What is the Feast of the Theotokos, Life-giving Fountain as celebrated on Bright Friday in
the eastern tradition?
A: The Feast of Theotokos, Life-giving Fountain, is a feast celebrated from ancient times in the Christian East. It remains a major feast celebrated on Bright Friday in the liturgical cycle of the Eastern Rite Catholic churches and the eastern Orthodox churches, including the Greek Orthodox, Russian Orthodox, and Antiochian (Syrian) Orthodox churches. Also, a note of interest is that the title of the Virgin Mother of God, "Holy Mary, Fountain of Light and Life" is found in the new Collection of Masses of the Blessed Virgin Mary, published in 1992, a feast to be celebrated during Eastertime.

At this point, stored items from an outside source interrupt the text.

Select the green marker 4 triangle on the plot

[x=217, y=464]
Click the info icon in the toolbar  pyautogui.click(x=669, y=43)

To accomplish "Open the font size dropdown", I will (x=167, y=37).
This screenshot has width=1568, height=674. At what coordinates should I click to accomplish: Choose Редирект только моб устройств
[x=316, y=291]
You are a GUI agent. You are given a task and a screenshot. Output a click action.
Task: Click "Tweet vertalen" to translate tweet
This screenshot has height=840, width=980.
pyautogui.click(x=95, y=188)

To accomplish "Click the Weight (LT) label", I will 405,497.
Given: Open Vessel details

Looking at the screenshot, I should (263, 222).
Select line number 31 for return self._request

In the eastern tradition, Bright Friday is the Friday following Easter. On this day, eastern Christians recognize the Virgin Mary as mother of the Church - "source" of life for all the faithful who still journey the path of life on earth. New life that flows from the life, death and resurrection of Our Lord is symbolized as water flowing from a fountain or deep well, related to many biblical images. In the ancient East, this idea of new life flowing from Christ through the motherhood of the Theotokos was connected to an apparition of the Virgin Mary to a young prince who sought help for a dying man in a village near Constantinople. This event occurred early in the fifth century, and involved a young man, Markellis, who was to later become Emperor Leo of the Byzantine Empire. In attempting to find water for the dying man, he heard the voice of the Virgin calling him to a spring-fed well. Markellis was aware that it was Theotokos offering water and subsequent healing to this suffering man. A shrine was established at the site later producing many claims of miracles and healings. In the eleventh century, Emperor Justinian was reportedly healed of a strange sickness and, as appreciation, erected a large church called the "Life-giving Spring," Even in this day, pilgrims can visit the site outside the city of Istanbul. Monasteries and churches throughout the East have taken the name of "Life-giving Spring," also the site of pilgrimage and reported healings.
Recently, a fine English translation of the liturgy for the Feast of the Life-giving Spring has become available, called The Pentecostarion, translated from the Greek by the Holy Transfiguration Monastery in Boston, Massachusetts, 1990. The Pentecostarion is a liturgical book which covers the liturgical season from Pascha (Easter) to Pentecost, and, therefore, includes the Feast of the Life-giving Fountain.
Among the liturgical prayers and hymns for the Feast are the following (most of which is attributed to a monk by the name, Nicephorus Callistus Xanthopoulos):
"Now dost thou gush forth grace for me, O Virgin Theotokos of the Spring, thereby granting me eloquence, that I may praise thy Spring, which poureth forth life and grace for the faithful; for thou didst cause the Enhypostatic Word to flow forth (Canon of the Theotokos, Pentecostarion, p. 55)."
"Pouring forth the water as though it were a compound of medicine, O Spring, thou dost impart healings unto all the faithful, to kings and common people, paupers and rulers, to poor and rich alike (p. 55)."